Styphelia planifolia is a species of flowering plant in the heath family Ericaceae and is endemic to the south-west of Western Australia. It is a bushy shrub with narrowly oblong or lance-shaped leaves with a small, sharp point on the tip, and white, tube-shaped flowers.

==Description==
Styphelia planifolia is a bushy shrub with narrowly oblong or lance-shaped leaves with the narrower end towards the base, 6.3–13 mm long, with a small, sharp point on the tip. The flowers are borne in pairs or threes in leaf axils with tiny bracts, and blunt bracteoles less than half as long as the sepals.

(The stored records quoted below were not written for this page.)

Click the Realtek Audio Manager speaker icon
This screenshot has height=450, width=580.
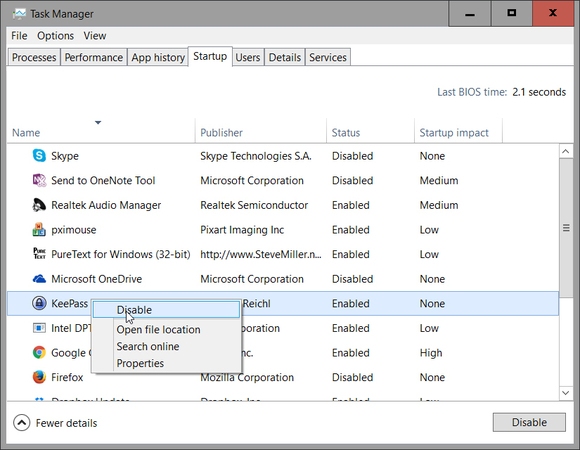click(x=39, y=205)
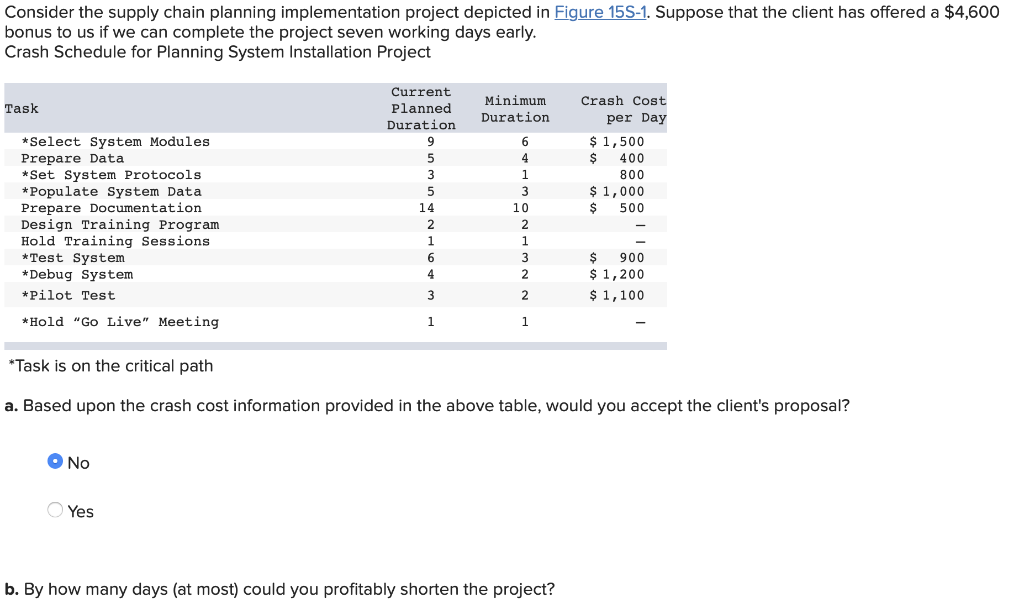
Task: Click the $1,200 Debug System crash cost
Action: pos(616,274)
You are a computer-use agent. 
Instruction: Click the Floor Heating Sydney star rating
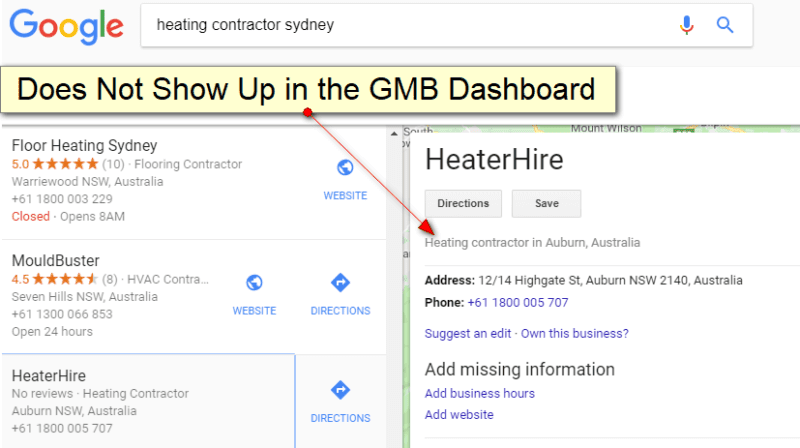(x=65, y=164)
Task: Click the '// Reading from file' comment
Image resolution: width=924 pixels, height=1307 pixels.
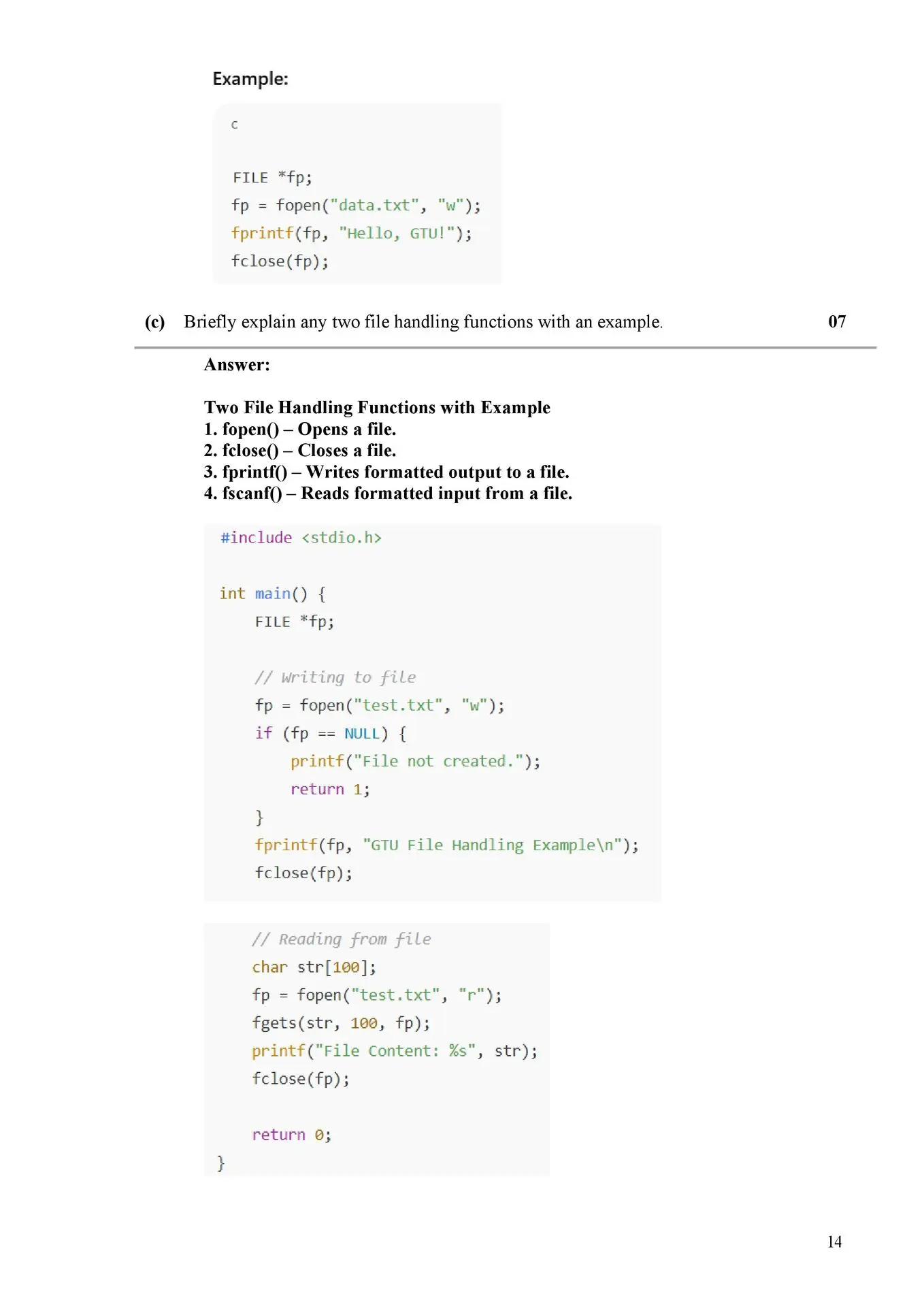Action: [342, 939]
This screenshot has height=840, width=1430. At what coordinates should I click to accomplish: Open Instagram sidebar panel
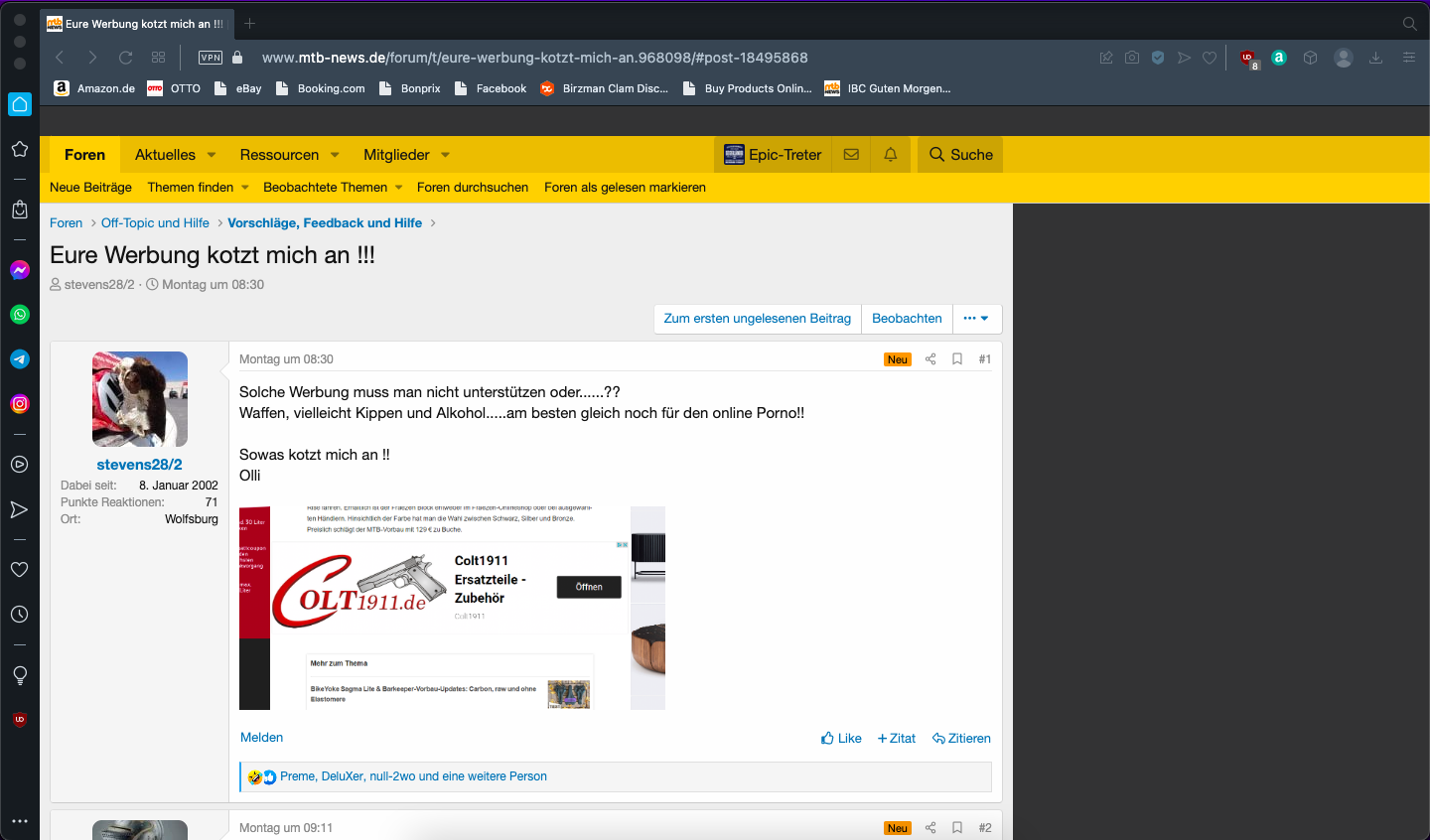pos(20,404)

The sepals are about 2.0–2.6 mm long, the petals white and joined at the base, forming a tube slightly shorter than the sepals, the petal lobes almost as long as the petal tube.

==Taxonomy==
This species was first formally described in 1845 by Otto Wilhelm Sonder who gave it the name Leucopogon planifolius in Lehmann's Plantae Preissianae from specimens collected near York in 1840. That name was accepted until 2020, the species was transferred to the genus Styphelia as S. planifolia, based on the phylogenetic studies of Darren Crayn, Michael Hislop and Caroline Puente-Lelièvre in Australian Systematic Botany.

==Distribution==
Styphelia planifolia is found in the Avon Wheatbelt, Esperance Plains, Geraldton Sandplains, Jarrah Forest, Mallee, and Swan Coastal Plain bioregions of south-western Western Australia.

==Conservation status==
This styphelia is listed as "not threatened" by the Government of Western Australia Department of Biodiversity, Conservation and Attractions.